==== Material for this task

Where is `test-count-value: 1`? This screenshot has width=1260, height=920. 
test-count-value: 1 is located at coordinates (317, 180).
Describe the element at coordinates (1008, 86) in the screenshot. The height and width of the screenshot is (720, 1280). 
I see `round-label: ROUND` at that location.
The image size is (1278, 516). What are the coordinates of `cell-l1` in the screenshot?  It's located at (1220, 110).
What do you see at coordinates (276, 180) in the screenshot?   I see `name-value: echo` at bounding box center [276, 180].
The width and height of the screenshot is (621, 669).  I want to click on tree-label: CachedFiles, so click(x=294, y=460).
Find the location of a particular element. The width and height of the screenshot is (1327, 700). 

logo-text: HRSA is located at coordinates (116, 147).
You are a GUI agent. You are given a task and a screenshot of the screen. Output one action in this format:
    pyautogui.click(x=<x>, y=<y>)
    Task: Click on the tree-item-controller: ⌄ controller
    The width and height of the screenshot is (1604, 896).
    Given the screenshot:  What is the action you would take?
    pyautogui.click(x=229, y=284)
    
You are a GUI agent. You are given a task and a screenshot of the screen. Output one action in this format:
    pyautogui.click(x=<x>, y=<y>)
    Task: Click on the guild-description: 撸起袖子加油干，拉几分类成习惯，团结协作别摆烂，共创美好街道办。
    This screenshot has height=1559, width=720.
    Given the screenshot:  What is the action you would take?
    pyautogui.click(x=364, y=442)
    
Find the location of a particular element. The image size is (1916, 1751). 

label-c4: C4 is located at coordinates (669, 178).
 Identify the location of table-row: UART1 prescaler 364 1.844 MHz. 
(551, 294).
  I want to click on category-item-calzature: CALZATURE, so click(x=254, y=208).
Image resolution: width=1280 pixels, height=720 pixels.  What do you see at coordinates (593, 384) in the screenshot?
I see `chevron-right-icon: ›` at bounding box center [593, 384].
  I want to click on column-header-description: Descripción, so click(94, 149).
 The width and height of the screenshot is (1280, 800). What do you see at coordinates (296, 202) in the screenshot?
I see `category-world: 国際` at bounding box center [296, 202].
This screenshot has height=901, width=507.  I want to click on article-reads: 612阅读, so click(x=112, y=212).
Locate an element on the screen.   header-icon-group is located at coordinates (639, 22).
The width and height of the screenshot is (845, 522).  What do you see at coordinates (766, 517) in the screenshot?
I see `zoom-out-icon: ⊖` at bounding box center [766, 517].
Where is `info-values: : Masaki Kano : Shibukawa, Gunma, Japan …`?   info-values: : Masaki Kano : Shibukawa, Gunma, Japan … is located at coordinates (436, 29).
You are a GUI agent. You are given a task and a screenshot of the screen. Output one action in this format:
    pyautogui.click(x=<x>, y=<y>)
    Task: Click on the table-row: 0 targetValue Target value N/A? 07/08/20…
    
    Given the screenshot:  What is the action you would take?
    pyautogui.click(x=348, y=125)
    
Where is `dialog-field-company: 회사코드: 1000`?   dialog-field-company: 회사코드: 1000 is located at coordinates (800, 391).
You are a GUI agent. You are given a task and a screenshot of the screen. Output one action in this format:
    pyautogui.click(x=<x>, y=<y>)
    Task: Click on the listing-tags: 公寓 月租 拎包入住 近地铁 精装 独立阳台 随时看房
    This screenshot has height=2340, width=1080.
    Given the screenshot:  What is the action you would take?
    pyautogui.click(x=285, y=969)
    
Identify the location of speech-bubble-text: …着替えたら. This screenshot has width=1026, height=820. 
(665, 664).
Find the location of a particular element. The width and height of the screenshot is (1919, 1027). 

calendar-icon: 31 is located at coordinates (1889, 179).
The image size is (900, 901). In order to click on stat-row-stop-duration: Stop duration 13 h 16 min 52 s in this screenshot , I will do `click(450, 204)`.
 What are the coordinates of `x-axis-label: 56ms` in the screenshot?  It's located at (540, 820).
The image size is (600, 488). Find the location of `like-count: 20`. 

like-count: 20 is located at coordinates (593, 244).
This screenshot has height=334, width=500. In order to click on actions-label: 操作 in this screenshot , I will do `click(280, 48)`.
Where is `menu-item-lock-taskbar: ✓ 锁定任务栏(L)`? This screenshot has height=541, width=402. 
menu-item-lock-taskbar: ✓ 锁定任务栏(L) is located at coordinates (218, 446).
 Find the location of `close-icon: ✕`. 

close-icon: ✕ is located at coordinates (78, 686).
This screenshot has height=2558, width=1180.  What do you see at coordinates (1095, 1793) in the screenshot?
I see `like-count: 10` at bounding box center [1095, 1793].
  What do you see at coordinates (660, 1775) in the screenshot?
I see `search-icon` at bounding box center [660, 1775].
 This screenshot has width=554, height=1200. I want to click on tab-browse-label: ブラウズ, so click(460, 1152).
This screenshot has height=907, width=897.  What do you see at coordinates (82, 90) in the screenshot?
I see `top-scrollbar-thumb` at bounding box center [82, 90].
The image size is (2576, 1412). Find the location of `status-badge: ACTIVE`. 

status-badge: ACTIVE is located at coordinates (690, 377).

========

● What you should do
Lay out the material as a numbered list, from the line containing "What do you see at coordinates (660, 1775)" through the end of the material, leaving out blank lines.

● Answer to this task
1.   What do you see at coordinates (660, 1775) in the screenshot?
2. I see `search-icon` at bounding box center [660, 1775].
3.  This screenshot has width=554, height=1200. I want to click on tab-browse-label: ブラウズ, so click(460, 1152).
4. This screenshot has height=907, width=897.  What do you see at coordinates (82, 90) in the screenshot?
5. I see `top-scrollbar-thumb` at bounding box center [82, 90].
6. The image size is (2576, 1412). Find the location of `status-badge: ACTIVE`. 
7. status-badge: ACTIVE is located at coordinates (690, 377).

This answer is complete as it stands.